Philippines call center body rebrands as CXAP in AI pivot

MANILA, PHILIPPINES — The Contact Center Association of the Philippines (CCAP) has rebranded as the Customer Xperience Association of the Philippines (CXAP), announced at the 10th annual Contact Islands conference in Cebu on May 26–28.
According to a report from ABS-CBN News, the 25-year-old industry body’s name change marks a formal positioning shift from transaction-based voice delivery to AI-enabled, multi-channel customer experience operations.
AI adoption and revenue growth drive CCAP rebrand
The sector generated $33.9 billion in revenue in 2025 — a 7% year-on-year increase that accounts for more than 84% of total Philippine IT-BPM industry revenue — and projects $35.7 billion in 2026 despite ongoing geopolitical uncertainty, with AI integration accelerating rather than disrupting the growth trajectory.
A CXAP executive survey found 52% of member organizations report moderate AI adoption, with generative AI, predictive analytics, and chatbots leading current implementation — a diffusion rate that has not displaced overall employment but has materially changed the shape of available roles.
“Today, we are delivering sophisticated, AI-enabled, multi-channel customer experience solutions to the world. Our people are no longer simply handling transactions. They are solving problems, building relationships, and creating value,” said Haidee C. Enriquez, CXAP President.
Prompt engineers and AI trainers offset transactional roles
The sector added 60,000 jobs in 2025 to reach 1.68 million full-time employees, with total headcount forecast to reach 1.73 million in 2026 as demand for AI-adjacent roles grows alongside continued CX delivery expansion.
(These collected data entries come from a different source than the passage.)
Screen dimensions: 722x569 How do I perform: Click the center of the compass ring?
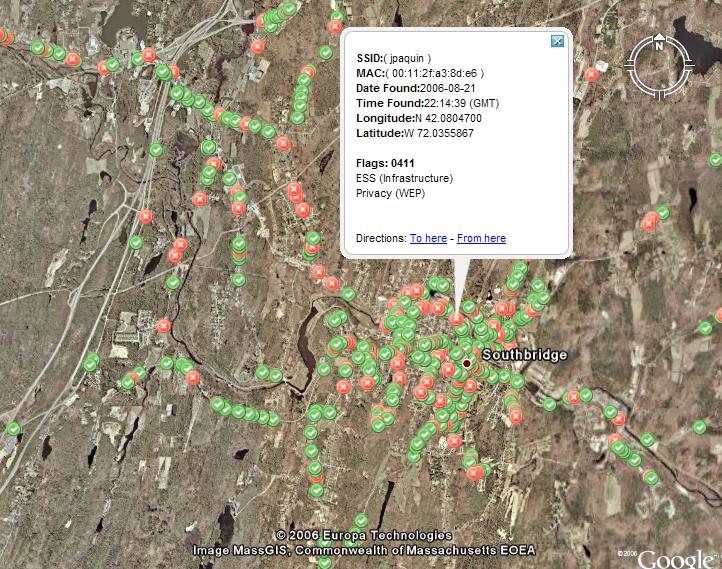coord(659,67)
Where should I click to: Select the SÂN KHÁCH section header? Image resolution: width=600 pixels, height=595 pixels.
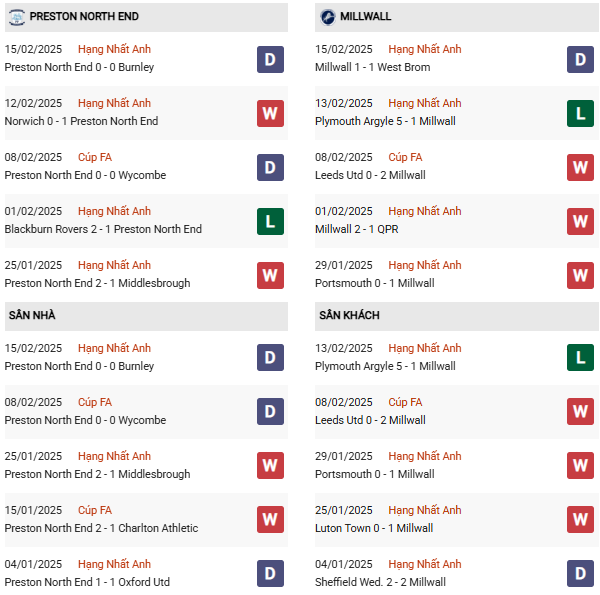coord(349,316)
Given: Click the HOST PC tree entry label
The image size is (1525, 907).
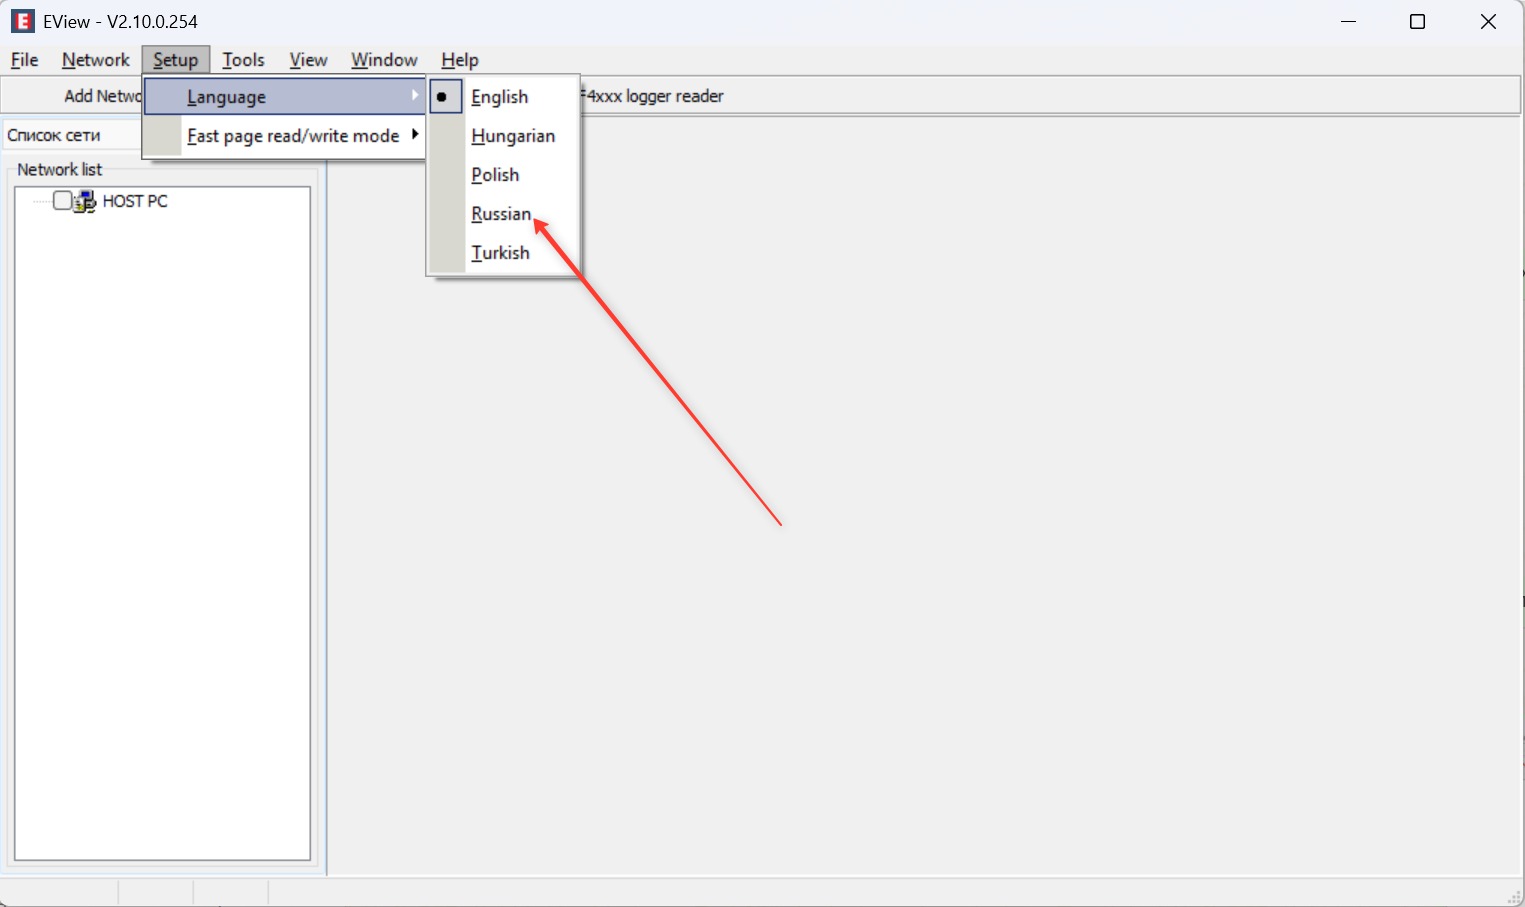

Prompt engineers, AI trainers, and solutions architects are absorbing headcount displacement from transactional call handling as operators retool their talent mix to support AI oversight, model development, and complex escalations that automation cannot resolve.
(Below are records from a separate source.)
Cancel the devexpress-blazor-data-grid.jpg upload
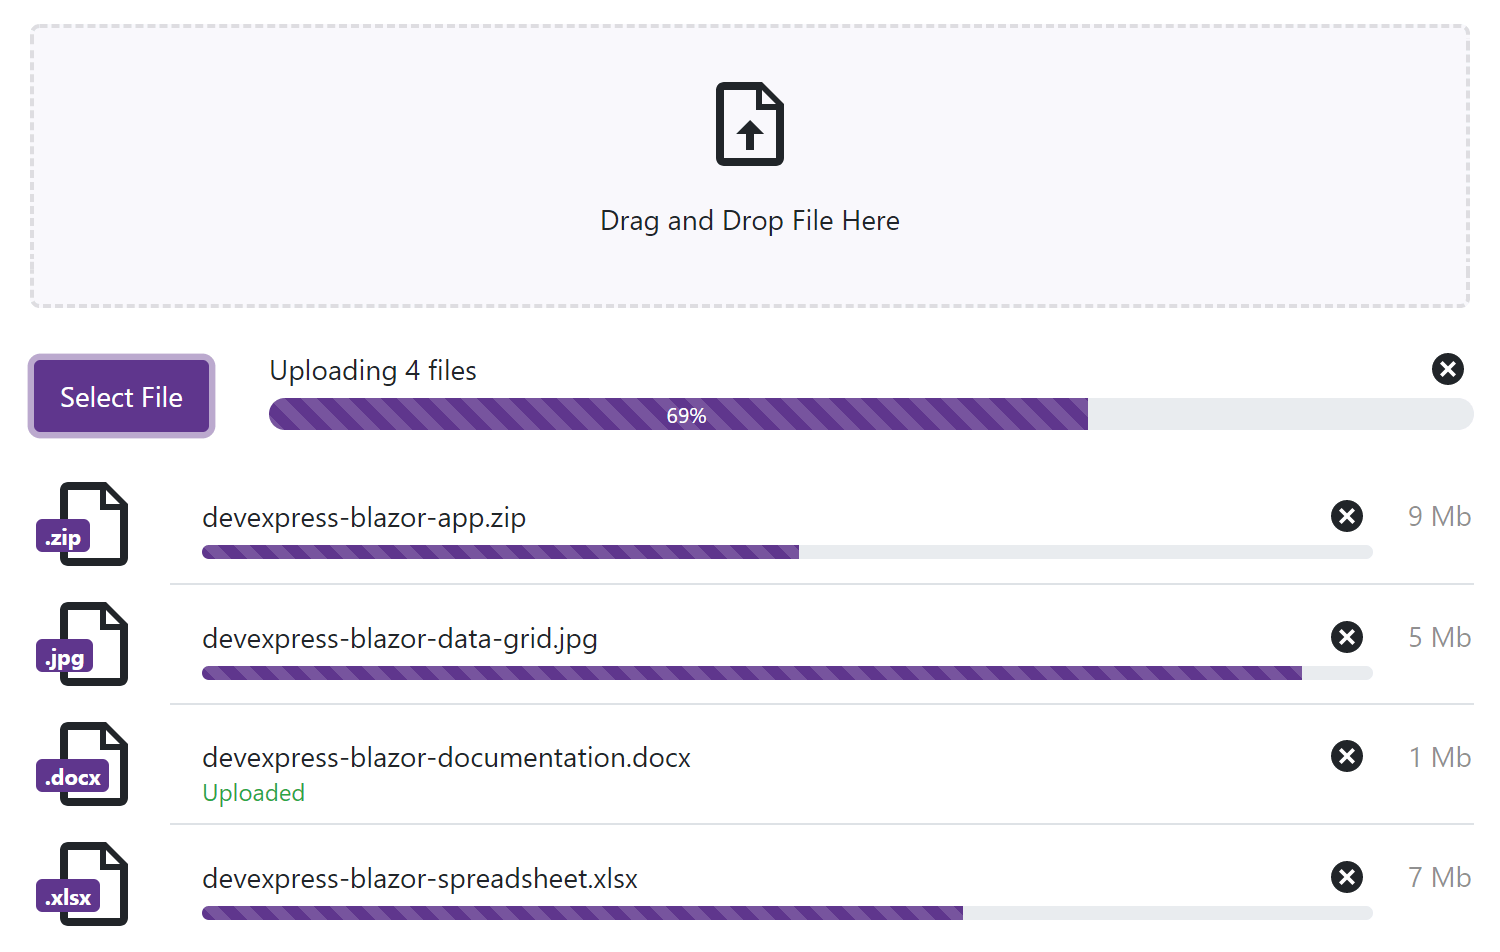The height and width of the screenshot is (952, 1500). 1347,637
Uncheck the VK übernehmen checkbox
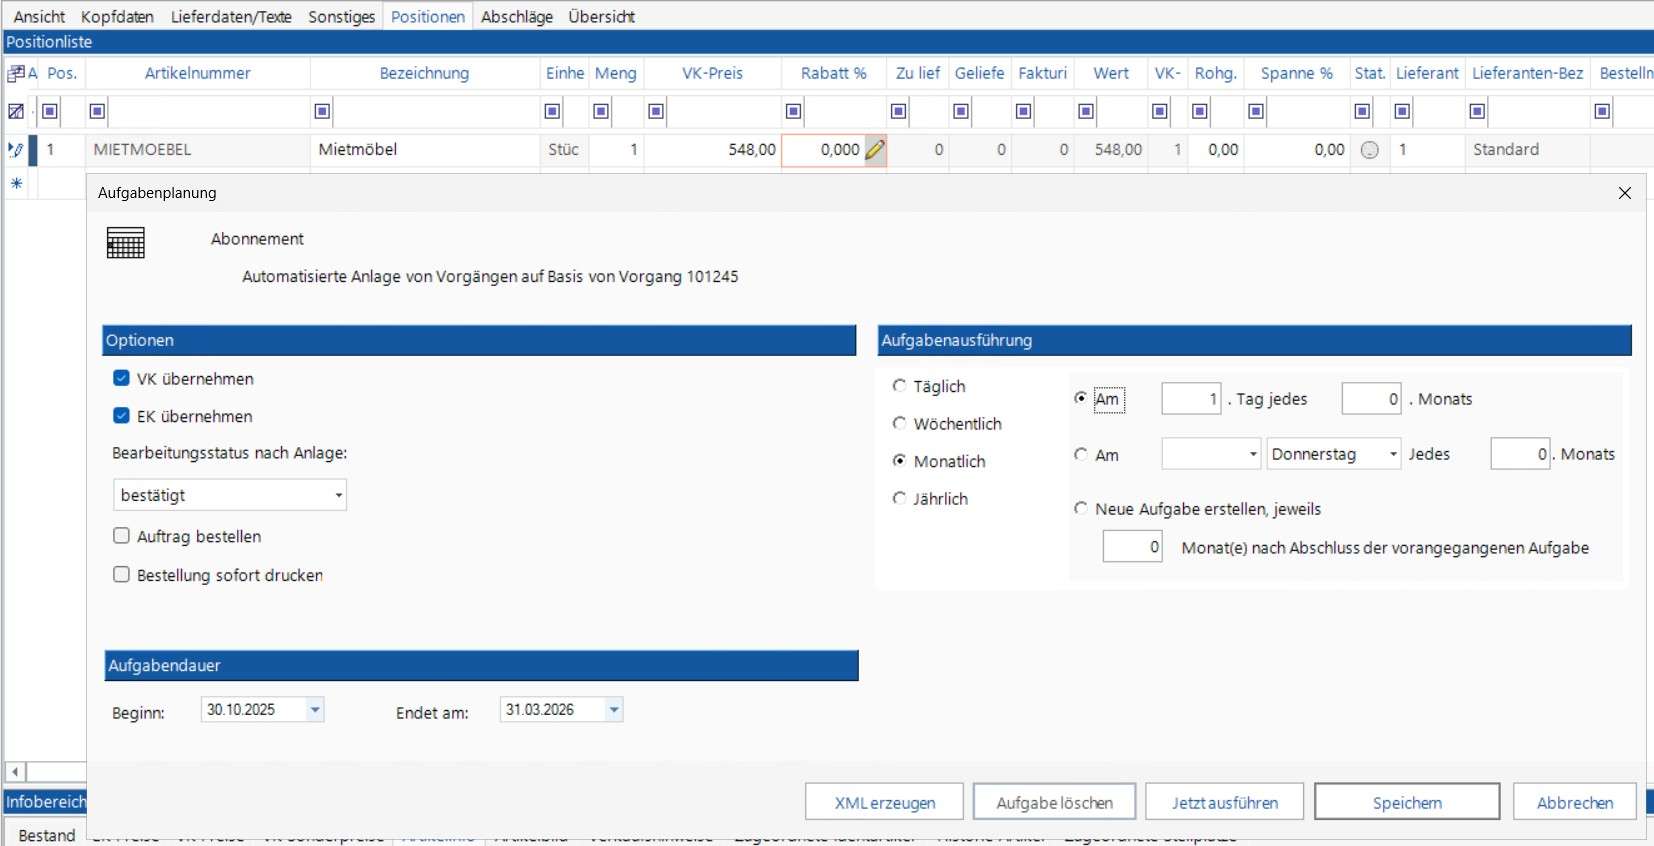The image size is (1654, 846). 122,378
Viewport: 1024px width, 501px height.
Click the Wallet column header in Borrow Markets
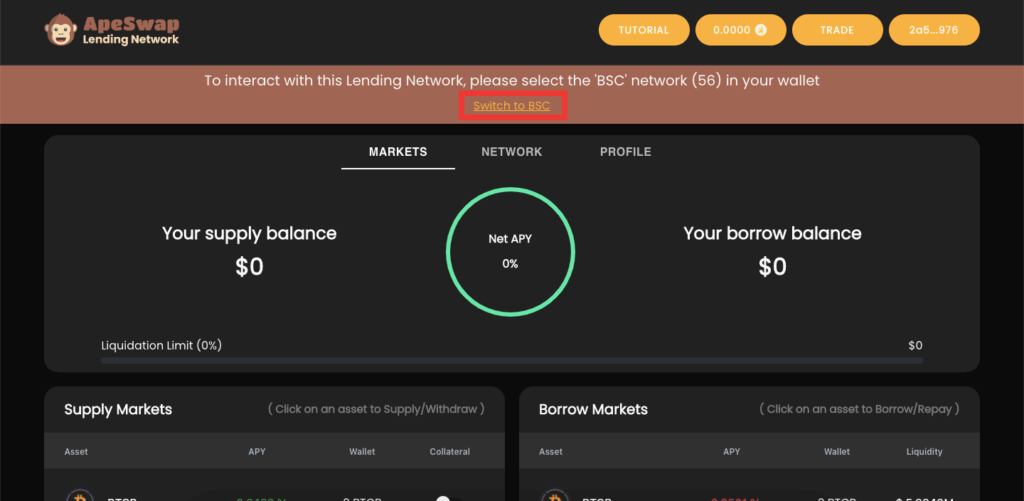tap(837, 452)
The rebrand positions CXAP as the industry body for a sector that has already moved from cost-arbitrage staffing to multi-capability AI-enabled delivery, with the name change signaling that association advocacy and identity will follow the work, not the historical label.
The $33.9 billion revenue figure combined with 60,000 net jobs added in 2025 challenges the narrative that AI adoption in Philippine contact centers is producing net workforce reduction.
For BPO operators and enterprise CX buyers, the CXAP rebrand is a market-level signal: the Philippines’ 1.68 million-strong CX workforce is repositioning around AI-enabled delivery, and the industry body representing that workforce is formalizing the shift through its own identity.
The sector that built its global position on cost and English fluency is now building institutional infrastructure to compete on AI-integrated capability as well. The revenue and employment data from 2025 confirm the transition is well underway.